## [EXERCISE OBJECTIVE]
Repeat back every line of the data, exactly.

(Stored records)
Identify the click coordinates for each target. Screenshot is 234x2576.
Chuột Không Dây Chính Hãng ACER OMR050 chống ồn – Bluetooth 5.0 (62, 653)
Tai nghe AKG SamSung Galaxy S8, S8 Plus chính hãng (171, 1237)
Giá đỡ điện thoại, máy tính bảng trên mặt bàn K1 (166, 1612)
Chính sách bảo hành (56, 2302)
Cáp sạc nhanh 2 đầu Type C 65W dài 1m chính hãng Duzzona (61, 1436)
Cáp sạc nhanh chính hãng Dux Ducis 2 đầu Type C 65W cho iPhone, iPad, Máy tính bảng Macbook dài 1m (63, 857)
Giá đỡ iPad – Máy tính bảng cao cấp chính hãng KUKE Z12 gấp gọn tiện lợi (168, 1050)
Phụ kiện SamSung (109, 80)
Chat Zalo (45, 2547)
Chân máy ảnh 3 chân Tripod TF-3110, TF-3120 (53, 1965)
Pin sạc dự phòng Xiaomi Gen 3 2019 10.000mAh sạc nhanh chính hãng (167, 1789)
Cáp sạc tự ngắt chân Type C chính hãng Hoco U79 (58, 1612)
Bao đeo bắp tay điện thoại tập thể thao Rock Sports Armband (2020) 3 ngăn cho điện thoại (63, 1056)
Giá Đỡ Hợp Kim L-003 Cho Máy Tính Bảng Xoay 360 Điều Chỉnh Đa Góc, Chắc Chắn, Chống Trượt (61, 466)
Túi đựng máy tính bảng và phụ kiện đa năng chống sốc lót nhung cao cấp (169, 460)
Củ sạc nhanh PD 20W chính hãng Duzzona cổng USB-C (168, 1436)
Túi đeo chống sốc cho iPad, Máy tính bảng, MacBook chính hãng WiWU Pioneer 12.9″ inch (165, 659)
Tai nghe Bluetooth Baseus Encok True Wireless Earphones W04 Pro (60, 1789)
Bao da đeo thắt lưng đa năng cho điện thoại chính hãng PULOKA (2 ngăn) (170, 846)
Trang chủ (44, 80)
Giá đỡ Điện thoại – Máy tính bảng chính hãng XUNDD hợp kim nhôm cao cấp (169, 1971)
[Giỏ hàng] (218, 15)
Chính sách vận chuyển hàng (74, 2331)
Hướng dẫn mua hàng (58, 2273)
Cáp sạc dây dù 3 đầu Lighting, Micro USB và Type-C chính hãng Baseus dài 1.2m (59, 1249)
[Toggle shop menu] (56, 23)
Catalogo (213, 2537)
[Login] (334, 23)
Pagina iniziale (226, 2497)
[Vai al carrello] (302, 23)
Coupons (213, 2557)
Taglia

## [FINISHED EXERCISE]
Identify the click coordinates for each target. Screenshot is 234x2576.
Chuột Không Dây Chính Hãng ACER OMR050 chống ồn – Bluetooth 5.0 (62, 653)
Tai nghe AKG SamSung Galaxy S8, S8 Plus chính hãng (171, 1237)
Giá đỡ điện thoại, máy tính bảng trên mặt bàn K1 (166, 1612)
Chính sách bảo hành (56, 2302)
Cáp sạc nhanh 2 đầu Type C 65W dài 1m chính hãng Duzzona (61, 1436)
Cáp sạc nhanh chính hãng Dux Ducis 2 đầu Type C 65W cho iPhone, iPad, Máy tính bảng Macbook dài 1m (63, 857)
Giá đỡ iPad – Máy tính bảng cao cấp chính hãng KUKE Z12 gấp gọn tiện lợi (168, 1050)
Phụ kiện SamSung (109, 80)
Chat Zalo (45, 2547)
Chân máy ảnh 3 chân Tripod TF-3110, TF-3120 (53, 1965)
Pin sạc dự phòng Xiaomi Gen 3 2019 10.000mAh sạc nhanh chính hãng (167, 1789)
Cáp sạc tự ngắt chân Type C chính hãng Hoco U79 (58, 1612)
Bao đeo bắp tay điện thoại tập thể thao Rock Sports Armband (2020) 3 ngăn cho điện thoại (63, 1056)
Giá Đỡ Hợp Kim L-003 Cho Máy Tính Bảng Xoay 360 Điều Chỉnh Đa Góc, Chắc Chắn, Chống Trượt (61, 466)
Túi đựng máy tính bảng và phụ kiện đa năng chống sốc lót nhung cao cấp (169, 460)
Củ sạc nhanh PD 20W chính hãng Duzzona cổng USB-C (168, 1436)
Túi đeo chống sốc cho iPad, Máy tính bảng, MacBook chính hãng WiWU Pioneer 12.9″ inch (165, 659)
Tai nghe Bluetooth Baseus Encok True Wireless Earphones W04 Pro (60, 1789)
Bao da đeo thắt lưng đa năng cho điện thoại chính hãng PULOKA (2 ngăn) (170, 846)
Trang chủ (44, 80)
Giá đỡ Điện thoại – Máy tính bảng chính hãng XUNDD hợp kim nhôm cao cấp (169, 1971)
[Giỏ hàng] (218, 15)
Chính sách vận chuyển hàng (74, 2331)
Hướng dẫn mua hàng (58, 2273)
Cáp sạc dây dù 3 đầu Lighting, Micro USB và Type-C chính hãng Baseus dài 1.2m (59, 1249)
[Toggle shop menu] (56, 23)
Catalogo (213, 2537)
[Login] (334, 23)
Pagina iniziale (226, 2497)
[Vai al carrello] (302, 23)
Coupons (213, 2557)
Taglia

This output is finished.